AFP: Fresh UN sanctions against Iran along with additional measures taken by governments could force Tehran to change its stance on uranium enrichment, US Defense Secretary Robert Gates said Thursday.
WASHINGTON (AFP) — Fresh UN sanctions against Iran along with additional measures taken by governments could force Tehran to change its stance on uranium enrichment, US Defense Secretary Robert Gates said Thursday.
He said the proposed sanctions would underscore Iran’s isolation and also provide a “legal platform” for countries and organizations, including the European Union, to take tough action against Tehran over its nuclear program.
While previous UN resolutions had failed to alter Tehran’s policy, “the ratcheting up of what other countries are willing to do on their own using the resolution as a basis does have the potential to change behavior.”
Iran’s elaborate efforts to block the UN Security Council resolution suggested Tehran was worried about the effect of another round of sanctions, the defense secretary said.
“If the resolution did not have an impact in Iran, it’s not clear to me why the Iranians would have made — are making and have been making such an extraordinary effort to prevent it from being passed,” Gates said.
“If it were irrelevant as far as they were concerned, I don’t think you’d see them expending the kind of diplomatic and other kinds of energy to try and prevent its passage.”
The fourth round of sanctions would expand an existing arms embargo, measures against Iran’s banking sector and ban it from mining uranium and developing ballistic missiles overseas, according to a US official in New York.

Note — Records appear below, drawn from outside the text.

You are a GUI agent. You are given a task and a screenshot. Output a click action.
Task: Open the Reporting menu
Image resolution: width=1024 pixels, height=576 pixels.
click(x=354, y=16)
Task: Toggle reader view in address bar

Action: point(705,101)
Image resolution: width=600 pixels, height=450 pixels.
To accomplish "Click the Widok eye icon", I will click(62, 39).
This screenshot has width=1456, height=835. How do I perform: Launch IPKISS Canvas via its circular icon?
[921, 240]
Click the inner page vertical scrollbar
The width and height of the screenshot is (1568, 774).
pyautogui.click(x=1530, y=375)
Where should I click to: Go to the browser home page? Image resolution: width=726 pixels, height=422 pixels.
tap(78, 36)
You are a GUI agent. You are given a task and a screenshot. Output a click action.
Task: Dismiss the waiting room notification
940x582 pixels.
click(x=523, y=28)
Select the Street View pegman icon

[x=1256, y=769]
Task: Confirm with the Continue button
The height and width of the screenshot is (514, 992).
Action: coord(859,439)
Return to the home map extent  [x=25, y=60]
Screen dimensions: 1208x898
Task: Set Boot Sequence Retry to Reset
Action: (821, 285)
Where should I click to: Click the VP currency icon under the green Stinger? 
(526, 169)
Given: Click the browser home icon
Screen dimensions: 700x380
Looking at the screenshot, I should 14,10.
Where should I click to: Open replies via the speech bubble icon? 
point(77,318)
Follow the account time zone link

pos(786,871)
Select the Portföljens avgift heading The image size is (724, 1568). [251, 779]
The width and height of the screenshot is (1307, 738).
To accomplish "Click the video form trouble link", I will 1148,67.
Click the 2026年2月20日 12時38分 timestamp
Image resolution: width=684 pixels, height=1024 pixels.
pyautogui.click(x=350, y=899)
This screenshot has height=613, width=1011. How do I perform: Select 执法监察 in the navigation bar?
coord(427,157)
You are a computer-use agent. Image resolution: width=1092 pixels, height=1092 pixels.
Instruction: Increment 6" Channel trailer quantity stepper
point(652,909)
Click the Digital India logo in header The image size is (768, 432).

Gates said “the resolution provides a new legal platform that allows individual countries and organizations, such as the EU, to take significantly more stringent actions on their own that go way beyond, well beyond what the UN resolution calls for in and of itself.”
France expects a majority of the 15-member Security Council to support the resolution, diplomats said Thursday.
Washington and its allies have dismissed a deal brokered by Turkey and Brazil in which Tehran agreed to send around half its stock of low-enriched uranium to Turkey in exchange for more highly-enriched nuclear fuel.